Director Carrasco made the following decisions:

  1. Set the scene in the present day;
  2. Set it on the U.S. / Mexican border, complete with tumbleweeds;
  3. Feature bric-a-brac from the Day of the Dead;
  4. Garb the cast in back-alley street clothes;
  5. Parade numerous images of an anti-American bent;
  6. Introduce choreography that wouldn’t pass muster at Eurovision;
  7. Have the smugglers traffic in economic refugees;
  8. Feature kids playing with American guns;
  9. Have a conga line of awkward, out-of-step skeletons;
  10. Make Carmen (try to) twirl seductively with a limp, lifeless snake; and
  11. Shove on a little girl in angelic white as a portent of fate (shades of Tadzio!).

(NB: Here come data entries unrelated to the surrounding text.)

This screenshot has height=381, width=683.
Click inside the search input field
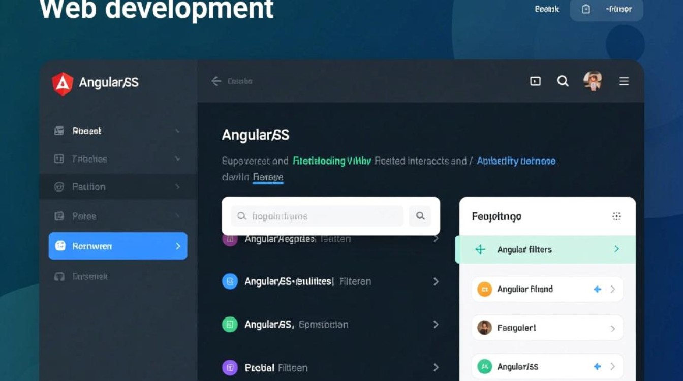tap(315, 216)
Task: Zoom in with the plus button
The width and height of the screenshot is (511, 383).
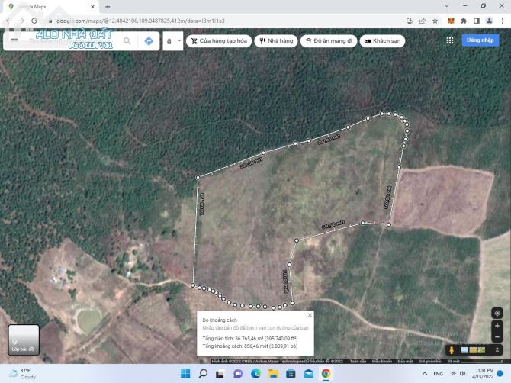Action: pos(497,327)
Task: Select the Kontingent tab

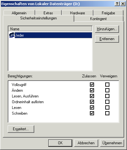Action: (99, 19)
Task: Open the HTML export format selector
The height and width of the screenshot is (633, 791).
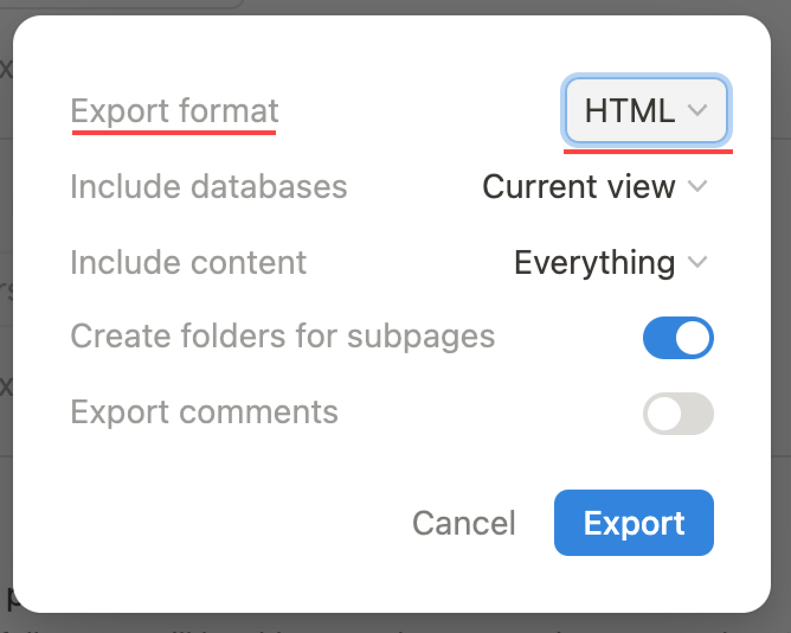Action: tap(645, 110)
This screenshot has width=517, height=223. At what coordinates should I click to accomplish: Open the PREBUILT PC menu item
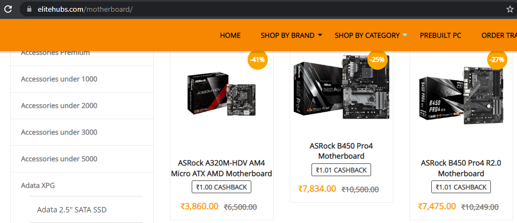440,36
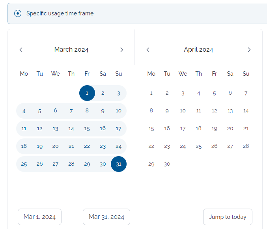Select the Specific usage time frame radio button
This screenshot has width=267, height=237.
click(18, 13)
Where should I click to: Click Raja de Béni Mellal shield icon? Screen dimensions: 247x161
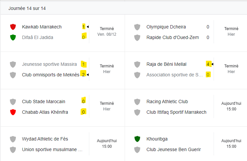pyautogui.click(x=138, y=64)
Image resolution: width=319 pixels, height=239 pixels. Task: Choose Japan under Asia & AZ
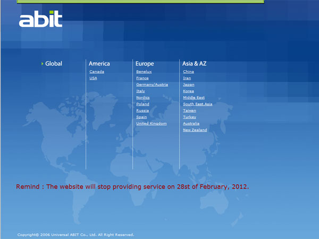tap(189, 84)
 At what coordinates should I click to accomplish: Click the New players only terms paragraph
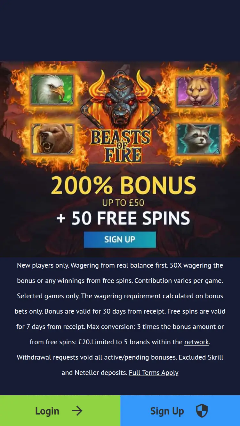[x=120, y=319]
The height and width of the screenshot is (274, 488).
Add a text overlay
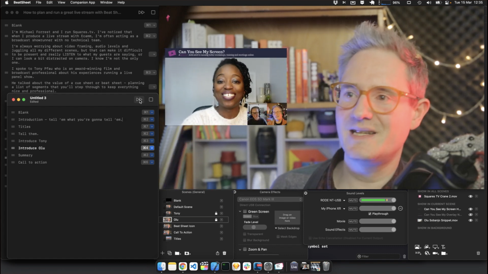[x=443, y=247]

Further comment is probably superfluous but we would respond, seriatim, as follows:

  1. 1. OK, but why? On the other hand, it nicely explains the plane slowly trekking across the sky about Act III.
  2. 2. Not OK, and why?  As an excuse to bash Donald Trump? The Director’s Argentinian loathing of the U.S. was prevalent throughout, from the tearing-up of an American flag to the projecting of Mount Rushmore’s Presidents when the U.S. Border goons assaulted wetbacks or pocketed bribes.
  3. 3. Again, this is a decision unlikely to be commended to posterity.
  4. 4. Edith Head would be spinning in her crypt.
  5. 5. See 2 above.
  6. 6. The skeleton dance was particularly naff but there were shades of Kath and Kel Knight cast over the production.
  7. 7. Oy vey!
  8. 8. See 7 above.
  9. 9. See 6 above, and the danse macabre image.
  10. 10. Yep.  Didn’t work.  Though we didn’t mind the toreador on a high platform, treating the golden bull like a piñata.
  11. 11. Unlike the lad from Death in Venice, no one seemed to have explained what she was meant to be or represent. This meant that she came across as a sort-of handy work experience student.
 So there we are. We might add that there was some interference in the photography for the film, which appeared in a series of ghostly green lines hurled across the top of the Caracalla baths like radio static. We were warned in advance of this and it didn’t unduly affect our enjoyment. The same cannot be said of the high talking, chip-wrapper-scrunching members of the audience at our session.

Carmen is said to be bullet-proof. It is certainly Bizet’s finest compositional moment. Yet in watching this filmed production one found oneself, god help us, wishing they’d build that wall!  One found oneself, god help us, wishing we could vote for that nasty opportunist.